## Work order:
Which lines of the entries contain the string "navigation"? Copy each of them.

## The data:
Content starts

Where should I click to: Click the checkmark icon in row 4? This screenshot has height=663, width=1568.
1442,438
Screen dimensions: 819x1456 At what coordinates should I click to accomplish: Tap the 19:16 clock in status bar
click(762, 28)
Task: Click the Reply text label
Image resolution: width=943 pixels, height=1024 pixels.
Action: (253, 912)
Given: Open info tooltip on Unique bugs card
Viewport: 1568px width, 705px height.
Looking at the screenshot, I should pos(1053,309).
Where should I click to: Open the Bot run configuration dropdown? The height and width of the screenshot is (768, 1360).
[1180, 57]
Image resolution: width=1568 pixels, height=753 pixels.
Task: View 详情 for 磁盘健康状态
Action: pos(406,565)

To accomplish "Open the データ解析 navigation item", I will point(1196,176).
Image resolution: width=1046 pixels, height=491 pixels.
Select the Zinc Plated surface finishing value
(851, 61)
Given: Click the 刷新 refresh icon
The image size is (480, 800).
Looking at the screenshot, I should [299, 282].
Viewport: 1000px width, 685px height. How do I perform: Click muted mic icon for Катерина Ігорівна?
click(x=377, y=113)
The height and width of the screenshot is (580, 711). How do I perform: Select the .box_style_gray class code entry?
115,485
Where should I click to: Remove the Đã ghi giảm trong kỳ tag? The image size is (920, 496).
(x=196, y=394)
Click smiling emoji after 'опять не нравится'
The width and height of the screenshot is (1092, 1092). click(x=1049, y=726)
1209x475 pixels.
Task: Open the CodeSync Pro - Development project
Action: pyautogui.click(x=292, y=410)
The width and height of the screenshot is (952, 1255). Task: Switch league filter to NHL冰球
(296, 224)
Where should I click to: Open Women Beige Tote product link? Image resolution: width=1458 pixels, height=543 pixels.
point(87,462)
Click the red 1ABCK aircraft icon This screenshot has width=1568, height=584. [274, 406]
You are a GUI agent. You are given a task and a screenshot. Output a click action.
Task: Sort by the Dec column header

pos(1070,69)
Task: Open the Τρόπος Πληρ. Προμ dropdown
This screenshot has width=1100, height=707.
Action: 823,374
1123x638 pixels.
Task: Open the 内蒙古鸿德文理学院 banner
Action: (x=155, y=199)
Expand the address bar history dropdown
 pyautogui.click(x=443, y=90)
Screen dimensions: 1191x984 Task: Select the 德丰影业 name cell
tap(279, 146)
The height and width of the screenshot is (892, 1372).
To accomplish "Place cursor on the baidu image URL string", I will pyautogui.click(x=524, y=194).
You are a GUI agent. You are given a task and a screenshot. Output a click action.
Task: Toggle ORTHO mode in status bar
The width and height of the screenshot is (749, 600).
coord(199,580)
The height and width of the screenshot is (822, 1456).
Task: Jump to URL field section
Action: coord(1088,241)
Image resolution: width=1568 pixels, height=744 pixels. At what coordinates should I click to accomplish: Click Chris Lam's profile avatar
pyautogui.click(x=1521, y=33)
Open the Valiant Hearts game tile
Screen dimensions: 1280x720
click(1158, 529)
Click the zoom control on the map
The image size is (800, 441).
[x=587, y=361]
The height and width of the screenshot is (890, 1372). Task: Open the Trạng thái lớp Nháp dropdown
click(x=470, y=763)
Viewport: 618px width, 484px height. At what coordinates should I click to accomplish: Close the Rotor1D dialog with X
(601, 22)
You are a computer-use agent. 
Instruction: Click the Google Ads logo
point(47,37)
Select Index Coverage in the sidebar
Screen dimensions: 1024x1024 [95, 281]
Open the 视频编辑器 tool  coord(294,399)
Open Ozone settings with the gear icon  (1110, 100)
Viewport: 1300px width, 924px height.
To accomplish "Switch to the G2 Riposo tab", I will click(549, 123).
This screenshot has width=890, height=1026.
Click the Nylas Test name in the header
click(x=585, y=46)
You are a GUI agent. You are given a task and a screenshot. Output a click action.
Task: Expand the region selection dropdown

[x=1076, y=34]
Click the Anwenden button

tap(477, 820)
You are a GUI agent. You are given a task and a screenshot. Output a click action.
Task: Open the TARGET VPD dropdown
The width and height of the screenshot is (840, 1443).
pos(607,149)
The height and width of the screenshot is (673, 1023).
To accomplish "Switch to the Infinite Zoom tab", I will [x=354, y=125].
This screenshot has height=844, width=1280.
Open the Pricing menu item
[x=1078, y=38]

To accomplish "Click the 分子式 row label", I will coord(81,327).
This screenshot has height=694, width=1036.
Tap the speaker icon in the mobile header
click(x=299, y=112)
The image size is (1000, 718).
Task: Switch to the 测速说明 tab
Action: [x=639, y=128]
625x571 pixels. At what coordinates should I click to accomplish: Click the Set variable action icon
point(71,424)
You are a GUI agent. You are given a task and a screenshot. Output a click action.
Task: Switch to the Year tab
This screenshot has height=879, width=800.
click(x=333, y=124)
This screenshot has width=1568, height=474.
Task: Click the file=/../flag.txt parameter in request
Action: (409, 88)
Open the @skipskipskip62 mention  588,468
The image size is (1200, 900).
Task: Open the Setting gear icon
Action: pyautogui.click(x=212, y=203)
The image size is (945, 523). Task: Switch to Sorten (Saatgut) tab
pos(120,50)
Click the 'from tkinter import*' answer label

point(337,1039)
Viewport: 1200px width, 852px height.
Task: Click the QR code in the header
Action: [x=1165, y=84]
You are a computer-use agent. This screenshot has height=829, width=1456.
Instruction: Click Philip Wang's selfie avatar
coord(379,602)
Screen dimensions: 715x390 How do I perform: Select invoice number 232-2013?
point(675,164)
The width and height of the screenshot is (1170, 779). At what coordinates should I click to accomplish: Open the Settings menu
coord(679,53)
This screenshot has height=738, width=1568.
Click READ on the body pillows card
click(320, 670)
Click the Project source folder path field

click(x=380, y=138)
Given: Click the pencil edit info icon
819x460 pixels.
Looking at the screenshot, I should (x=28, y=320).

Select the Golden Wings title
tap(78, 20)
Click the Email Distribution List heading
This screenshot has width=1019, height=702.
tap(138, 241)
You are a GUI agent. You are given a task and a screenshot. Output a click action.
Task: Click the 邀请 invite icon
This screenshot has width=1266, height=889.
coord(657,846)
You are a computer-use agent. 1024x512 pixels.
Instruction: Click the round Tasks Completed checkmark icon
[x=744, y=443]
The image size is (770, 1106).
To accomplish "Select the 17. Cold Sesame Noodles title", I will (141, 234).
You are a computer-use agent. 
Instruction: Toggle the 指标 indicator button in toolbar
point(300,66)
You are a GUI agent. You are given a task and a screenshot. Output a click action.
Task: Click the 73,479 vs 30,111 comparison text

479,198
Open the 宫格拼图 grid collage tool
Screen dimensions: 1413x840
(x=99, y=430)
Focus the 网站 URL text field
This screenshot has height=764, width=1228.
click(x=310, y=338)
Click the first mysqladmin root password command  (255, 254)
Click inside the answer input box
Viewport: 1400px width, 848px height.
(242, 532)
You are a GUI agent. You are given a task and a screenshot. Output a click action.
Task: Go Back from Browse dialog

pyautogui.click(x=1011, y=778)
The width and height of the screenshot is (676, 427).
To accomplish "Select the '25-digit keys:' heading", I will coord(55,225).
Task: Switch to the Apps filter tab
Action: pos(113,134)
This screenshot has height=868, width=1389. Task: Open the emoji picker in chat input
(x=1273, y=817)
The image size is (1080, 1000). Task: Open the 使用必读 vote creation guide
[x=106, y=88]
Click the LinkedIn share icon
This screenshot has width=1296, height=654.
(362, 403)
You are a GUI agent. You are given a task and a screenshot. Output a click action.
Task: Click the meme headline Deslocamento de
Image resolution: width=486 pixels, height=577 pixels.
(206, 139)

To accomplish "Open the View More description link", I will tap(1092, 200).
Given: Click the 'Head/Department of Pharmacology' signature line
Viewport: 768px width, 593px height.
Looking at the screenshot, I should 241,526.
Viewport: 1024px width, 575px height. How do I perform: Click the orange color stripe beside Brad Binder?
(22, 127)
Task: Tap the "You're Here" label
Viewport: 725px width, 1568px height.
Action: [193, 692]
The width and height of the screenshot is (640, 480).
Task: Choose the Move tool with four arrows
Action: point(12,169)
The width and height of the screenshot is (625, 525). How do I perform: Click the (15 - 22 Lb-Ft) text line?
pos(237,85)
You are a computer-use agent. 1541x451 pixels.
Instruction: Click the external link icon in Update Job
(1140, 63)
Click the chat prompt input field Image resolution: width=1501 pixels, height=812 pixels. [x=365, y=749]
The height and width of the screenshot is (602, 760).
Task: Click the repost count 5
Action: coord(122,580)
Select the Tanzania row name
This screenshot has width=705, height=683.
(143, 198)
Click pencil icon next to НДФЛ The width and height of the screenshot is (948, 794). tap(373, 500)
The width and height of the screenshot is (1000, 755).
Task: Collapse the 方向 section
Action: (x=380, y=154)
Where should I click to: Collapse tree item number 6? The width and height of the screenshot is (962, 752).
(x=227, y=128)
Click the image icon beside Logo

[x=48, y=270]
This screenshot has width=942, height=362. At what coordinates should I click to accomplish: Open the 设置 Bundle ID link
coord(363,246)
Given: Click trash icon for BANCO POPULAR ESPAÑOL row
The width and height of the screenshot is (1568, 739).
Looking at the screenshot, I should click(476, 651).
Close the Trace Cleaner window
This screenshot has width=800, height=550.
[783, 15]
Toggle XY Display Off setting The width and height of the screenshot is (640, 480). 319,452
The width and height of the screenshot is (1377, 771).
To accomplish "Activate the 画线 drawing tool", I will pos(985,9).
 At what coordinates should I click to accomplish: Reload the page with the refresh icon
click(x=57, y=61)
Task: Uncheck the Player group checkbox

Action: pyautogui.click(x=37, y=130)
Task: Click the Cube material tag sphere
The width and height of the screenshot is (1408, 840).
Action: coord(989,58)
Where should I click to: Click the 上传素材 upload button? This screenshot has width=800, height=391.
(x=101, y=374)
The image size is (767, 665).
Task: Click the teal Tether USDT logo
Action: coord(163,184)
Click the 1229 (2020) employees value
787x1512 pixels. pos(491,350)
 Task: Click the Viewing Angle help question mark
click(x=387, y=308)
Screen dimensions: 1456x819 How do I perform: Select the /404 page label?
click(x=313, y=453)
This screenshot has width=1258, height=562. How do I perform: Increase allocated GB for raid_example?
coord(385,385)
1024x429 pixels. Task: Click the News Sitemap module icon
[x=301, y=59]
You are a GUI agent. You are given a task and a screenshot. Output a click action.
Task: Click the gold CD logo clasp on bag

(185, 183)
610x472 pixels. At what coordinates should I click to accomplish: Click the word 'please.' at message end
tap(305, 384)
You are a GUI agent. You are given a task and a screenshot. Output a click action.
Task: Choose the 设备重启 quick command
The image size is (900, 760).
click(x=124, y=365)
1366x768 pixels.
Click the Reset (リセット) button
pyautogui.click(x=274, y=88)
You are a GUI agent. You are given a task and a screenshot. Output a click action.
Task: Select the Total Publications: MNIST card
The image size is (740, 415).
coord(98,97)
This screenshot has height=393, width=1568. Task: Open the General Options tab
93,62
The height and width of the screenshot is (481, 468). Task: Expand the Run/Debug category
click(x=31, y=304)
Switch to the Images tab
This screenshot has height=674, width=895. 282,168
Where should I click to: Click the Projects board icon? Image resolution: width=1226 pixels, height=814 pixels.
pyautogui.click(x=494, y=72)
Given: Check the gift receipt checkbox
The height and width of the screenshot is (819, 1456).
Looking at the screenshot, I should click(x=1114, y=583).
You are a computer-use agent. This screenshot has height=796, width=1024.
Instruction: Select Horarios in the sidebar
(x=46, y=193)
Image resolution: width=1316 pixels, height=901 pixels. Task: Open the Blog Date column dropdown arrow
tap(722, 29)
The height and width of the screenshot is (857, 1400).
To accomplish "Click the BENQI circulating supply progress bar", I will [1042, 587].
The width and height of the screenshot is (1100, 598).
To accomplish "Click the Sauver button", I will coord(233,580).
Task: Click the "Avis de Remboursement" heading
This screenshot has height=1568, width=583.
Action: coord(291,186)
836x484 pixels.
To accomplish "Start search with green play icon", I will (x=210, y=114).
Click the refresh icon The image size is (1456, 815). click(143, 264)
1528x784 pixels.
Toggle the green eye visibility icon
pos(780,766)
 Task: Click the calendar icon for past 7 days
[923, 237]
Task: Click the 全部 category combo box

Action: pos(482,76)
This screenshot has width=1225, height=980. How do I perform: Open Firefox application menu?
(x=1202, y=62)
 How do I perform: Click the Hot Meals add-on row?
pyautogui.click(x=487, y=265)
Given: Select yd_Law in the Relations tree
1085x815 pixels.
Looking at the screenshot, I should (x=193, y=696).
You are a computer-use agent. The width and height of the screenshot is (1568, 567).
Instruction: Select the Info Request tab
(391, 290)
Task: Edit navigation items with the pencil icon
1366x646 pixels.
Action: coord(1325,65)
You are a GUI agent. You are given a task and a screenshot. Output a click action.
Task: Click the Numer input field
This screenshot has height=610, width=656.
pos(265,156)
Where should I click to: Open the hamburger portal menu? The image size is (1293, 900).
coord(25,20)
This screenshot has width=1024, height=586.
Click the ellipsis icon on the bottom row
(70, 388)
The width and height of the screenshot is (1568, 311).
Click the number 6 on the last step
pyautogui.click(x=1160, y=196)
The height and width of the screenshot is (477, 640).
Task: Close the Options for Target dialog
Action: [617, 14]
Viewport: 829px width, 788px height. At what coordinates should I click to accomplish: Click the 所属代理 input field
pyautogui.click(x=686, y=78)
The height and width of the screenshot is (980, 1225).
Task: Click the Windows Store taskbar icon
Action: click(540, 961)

Content ends

## Result:
To accomplish "Open the データ解析 navigation item", I will point(1196,176).
Task: Edit navigation items with the pencil icon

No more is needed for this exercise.